━━━━━ DATASET EXCERPTS
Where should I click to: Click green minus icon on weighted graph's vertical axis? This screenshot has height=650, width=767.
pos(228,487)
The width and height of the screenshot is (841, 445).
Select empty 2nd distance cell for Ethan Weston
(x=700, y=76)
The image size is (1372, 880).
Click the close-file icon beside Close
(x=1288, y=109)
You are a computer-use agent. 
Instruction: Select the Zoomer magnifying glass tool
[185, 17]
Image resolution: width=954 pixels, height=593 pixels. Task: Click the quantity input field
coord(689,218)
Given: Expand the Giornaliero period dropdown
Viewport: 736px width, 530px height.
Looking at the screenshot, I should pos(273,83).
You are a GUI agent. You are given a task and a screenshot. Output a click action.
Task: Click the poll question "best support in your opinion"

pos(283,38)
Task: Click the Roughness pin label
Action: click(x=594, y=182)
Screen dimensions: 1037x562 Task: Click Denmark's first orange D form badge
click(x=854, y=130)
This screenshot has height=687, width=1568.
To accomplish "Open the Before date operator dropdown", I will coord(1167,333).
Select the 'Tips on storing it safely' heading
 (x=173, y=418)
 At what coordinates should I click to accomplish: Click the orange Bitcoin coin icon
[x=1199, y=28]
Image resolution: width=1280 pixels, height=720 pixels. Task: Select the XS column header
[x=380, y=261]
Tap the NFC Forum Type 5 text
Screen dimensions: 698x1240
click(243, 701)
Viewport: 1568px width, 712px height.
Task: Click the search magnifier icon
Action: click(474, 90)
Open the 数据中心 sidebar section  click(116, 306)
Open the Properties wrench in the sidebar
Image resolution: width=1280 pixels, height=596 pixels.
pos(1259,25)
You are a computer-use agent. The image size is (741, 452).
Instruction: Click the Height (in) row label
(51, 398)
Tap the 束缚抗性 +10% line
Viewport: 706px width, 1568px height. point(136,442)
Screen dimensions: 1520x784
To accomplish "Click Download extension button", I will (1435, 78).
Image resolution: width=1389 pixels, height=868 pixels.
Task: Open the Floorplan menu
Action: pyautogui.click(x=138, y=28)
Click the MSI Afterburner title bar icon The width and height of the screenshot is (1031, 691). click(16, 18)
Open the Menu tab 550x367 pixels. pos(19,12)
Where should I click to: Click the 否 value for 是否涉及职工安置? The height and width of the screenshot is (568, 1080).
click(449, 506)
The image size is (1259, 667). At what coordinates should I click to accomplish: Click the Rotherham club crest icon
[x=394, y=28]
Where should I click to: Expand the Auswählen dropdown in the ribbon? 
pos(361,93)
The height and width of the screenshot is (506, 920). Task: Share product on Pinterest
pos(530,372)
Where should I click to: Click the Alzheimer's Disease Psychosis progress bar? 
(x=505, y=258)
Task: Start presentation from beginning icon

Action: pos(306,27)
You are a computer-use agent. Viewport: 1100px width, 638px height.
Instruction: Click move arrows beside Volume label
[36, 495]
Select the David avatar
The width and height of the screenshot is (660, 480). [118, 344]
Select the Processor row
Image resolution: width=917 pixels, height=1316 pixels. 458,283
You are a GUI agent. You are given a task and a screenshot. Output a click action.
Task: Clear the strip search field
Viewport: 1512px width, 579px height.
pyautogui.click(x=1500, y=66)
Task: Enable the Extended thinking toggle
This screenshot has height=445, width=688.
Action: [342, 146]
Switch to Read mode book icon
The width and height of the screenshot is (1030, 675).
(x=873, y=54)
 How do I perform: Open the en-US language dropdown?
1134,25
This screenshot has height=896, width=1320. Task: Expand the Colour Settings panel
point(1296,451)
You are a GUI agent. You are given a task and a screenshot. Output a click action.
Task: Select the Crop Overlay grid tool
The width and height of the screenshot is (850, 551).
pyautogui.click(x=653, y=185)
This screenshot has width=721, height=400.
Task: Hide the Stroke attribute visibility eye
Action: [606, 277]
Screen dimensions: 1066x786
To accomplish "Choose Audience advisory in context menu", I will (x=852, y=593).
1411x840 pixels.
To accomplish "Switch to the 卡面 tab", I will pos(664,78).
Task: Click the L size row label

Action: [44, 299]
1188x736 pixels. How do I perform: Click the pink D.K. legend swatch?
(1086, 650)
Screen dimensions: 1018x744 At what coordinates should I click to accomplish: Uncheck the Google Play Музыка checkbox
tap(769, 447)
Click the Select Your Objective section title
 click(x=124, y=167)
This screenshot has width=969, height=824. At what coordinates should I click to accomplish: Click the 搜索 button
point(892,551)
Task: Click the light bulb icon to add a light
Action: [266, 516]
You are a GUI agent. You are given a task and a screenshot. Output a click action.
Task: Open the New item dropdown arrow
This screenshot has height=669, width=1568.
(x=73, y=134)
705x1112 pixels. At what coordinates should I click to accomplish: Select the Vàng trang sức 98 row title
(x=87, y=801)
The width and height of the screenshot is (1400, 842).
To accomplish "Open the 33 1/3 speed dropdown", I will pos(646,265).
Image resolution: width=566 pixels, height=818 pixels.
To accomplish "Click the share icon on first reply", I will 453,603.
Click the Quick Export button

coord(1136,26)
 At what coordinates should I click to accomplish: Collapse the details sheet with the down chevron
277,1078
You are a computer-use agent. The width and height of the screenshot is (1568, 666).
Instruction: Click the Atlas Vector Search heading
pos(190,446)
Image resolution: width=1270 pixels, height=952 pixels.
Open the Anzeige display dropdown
━━━━━━━━━━
GIVEN TASK
Copy the items verbatim, from the line containing "Image resolution: width=566" through the end of the items.

REPLY
Image resolution: width=566 pixels, height=818 pixels.
To accomplish "Click the share icon on first reply", I will 453,603.
Click the Quick Export button

coord(1136,26)
 At what coordinates should I click to accomplish: Collapse the details sheet with the down chevron
277,1078
You are a computer-use agent. The width and height of the screenshot is (1568, 666).
Instruction: Click the Atlas Vector Search heading
pos(190,446)
Image resolution: width=1270 pixels, height=952 pixels.
Open the Anzeige display dropdown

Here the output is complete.